How do I back up entire iTunes library to iCloud or Google Drive. I am using a Mac Mini running Mavericks. Can anyone help please?


----------



## Headrush (Feb 9, 2005)

How big is your iTunes library?

Home -> Music -> iTunes, right click and get info.
If you library is big, iCloud and Google drive might not be best option, and you might want to bit the bullet and buy iTunes Music Match which includes online backup.


----------



## livefortoday6491 (Apr 25, 2009)

My iTunes folder is 6.25 Gb. I have just bought a 7 gen 16 Gb one so it could get quite large.


----------



## TonyB25 (Jan 1, 1970)

The free iCloud account includes 5GB. If you need more than that, here's the pricing structure.
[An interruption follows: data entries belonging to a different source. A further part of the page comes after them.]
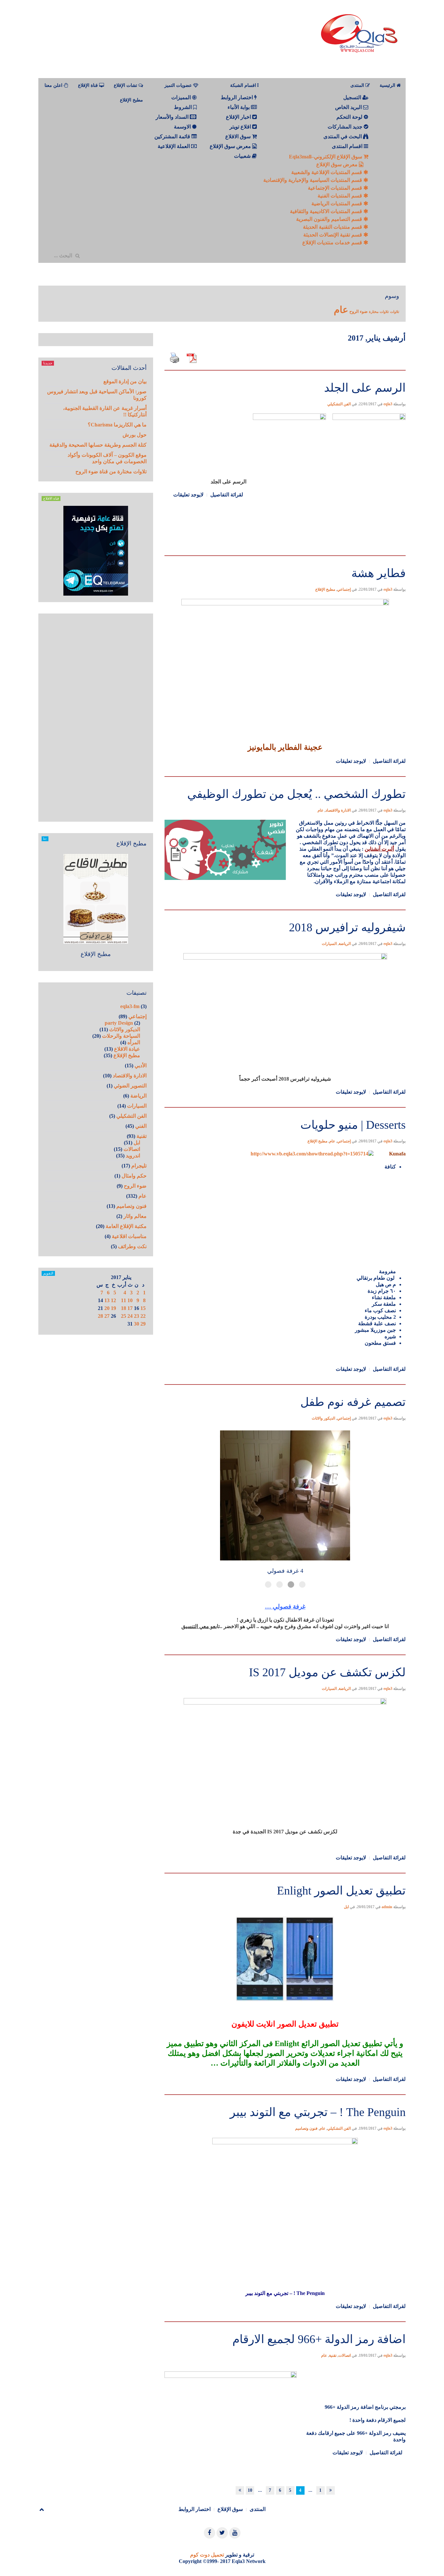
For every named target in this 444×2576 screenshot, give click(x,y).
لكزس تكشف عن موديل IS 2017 (327, 1672)
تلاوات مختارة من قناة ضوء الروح (111, 471)
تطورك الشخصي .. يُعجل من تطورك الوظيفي (296, 794)
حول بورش (135, 435)
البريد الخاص (349, 107)
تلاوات (394, 312)
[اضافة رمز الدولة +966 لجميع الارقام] (285, 2321)
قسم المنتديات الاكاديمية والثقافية (326, 211)
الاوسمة (183, 126)
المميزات (181, 97)
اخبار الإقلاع (239, 117)
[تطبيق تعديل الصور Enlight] (285, 1872)
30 (136, 1324)
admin (387, 1907)
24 (130, 1316)
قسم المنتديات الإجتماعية (335, 188)
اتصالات (344, 2355)
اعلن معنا (54, 85)
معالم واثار (135, 1216)
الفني (141, 1126)
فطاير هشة (378, 573)
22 (143, 1316)
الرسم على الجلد (365, 387)
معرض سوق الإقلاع (337, 164)
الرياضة (345, 943)
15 (143, 1308)
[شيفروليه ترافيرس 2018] (285, 909)
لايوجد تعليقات (188, 494)
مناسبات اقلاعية (129, 1236)
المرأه (133, 1042)
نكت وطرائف (132, 1246)
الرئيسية (388, 85)
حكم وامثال (134, 1176)
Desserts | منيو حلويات (353, 1124)
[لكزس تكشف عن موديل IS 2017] (285, 1654)
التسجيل (352, 97)
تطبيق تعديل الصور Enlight (341, 1890)
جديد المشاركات (346, 126)
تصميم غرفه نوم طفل (353, 1402)
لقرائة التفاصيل (226, 494)
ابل (346, 1907)
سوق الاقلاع (238, 136)
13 (107, 1300)
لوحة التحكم (350, 117)
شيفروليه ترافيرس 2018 (347, 927)
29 (143, 1324)
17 (130, 1308)
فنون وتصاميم (306, 2128)
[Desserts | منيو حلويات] (285, 1106)
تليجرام (139, 1165)
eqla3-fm (129, 1006)
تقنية (332, 2355)
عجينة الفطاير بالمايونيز (285, 747)
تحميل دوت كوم (207, 2554)
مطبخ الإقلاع (131, 100)
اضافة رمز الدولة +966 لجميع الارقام (319, 2339)
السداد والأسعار (173, 117)
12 (113, 1300)
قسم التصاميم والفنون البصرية (329, 219)
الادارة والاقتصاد (338, 810)
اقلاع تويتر (240, 126)
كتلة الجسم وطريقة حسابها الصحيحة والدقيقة (98, 445)
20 (107, 1308)
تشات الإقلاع (126, 85)
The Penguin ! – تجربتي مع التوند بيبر (318, 2112)
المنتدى (258, 2509)
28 (100, 1316)
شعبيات (243, 156)
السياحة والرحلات (121, 1036)
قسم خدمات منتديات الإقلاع (332, 242)
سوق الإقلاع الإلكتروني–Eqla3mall (326, 156)
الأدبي (141, 1065)
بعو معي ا (207, 1626)
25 (123, 1316)
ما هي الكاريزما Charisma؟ (117, 424)
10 (250, 2490)
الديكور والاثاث (323, 1418)
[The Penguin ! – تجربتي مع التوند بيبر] (285, 2094)
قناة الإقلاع (88, 85)
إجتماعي (344, 589)
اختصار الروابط (237, 97)
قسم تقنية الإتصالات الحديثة (333, 234)
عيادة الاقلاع (127, 1049)
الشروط (183, 107)
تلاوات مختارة (379, 312)
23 (136, 1316)
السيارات (329, 943)
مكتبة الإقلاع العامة (126, 1226)
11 (123, 1300)
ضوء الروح (358, 311)
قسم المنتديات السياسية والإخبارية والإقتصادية (313, 180)
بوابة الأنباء (239, 107)
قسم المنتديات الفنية (340, 195)
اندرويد (133, 1155)
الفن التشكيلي (339, 404)
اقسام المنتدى (348, 146)
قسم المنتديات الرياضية (337, 203)
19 (113, 1308)
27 (107, 1316)
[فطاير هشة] (285, 555)
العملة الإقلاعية (174, 146)
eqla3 (388, 404)
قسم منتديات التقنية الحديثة (333, 227)
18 (123, 1308)
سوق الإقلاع (230, 2509)
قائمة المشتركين (172, 136)
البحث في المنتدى (343, 136)
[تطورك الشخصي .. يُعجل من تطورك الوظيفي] (285, 775)
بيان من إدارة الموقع (125, 381)
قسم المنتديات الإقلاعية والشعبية (327, 172)
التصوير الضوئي (130, 1085)
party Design (119, 1023)
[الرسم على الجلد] (285, 369)
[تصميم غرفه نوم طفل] (285, 1383)
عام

https://support.apple.com/kb/HT5879

Google Drive gives you 15GB for all Google services including Gmail. If you want to use that, you'd have to install something on your computer to map a drive. I think that's a available. I haven't used it. And then you'd need to use another program to sync the iTunes directory with the Google Drive directory. That's a more complex solution.


----------



## Headrush (Feb 9, 2005)

One other question, why do you want it backed up to the cloud:

1) Just to have a back up
2) Have the option of streaming your music
3) Access to your music online (Not using the iPhone)

As TonyB25 has said, it can can be done, but your ultimate purpose might determine which is the best option and least amount of work.


----------



## livefortoday6491 (Apr 25, 2009)

I just want to back up the iTunes Library to avoid having to reload all my CDs and re-download all my purchases from iTunes. I have copied the iTunes folder to the Google Drive (not sure if I have done it correctly), but not sure if it auto backs up as my personal stuff does.


----------



## TonyB25 (Jan 1, 1970)

That's work. Do you also have a local backup?


----------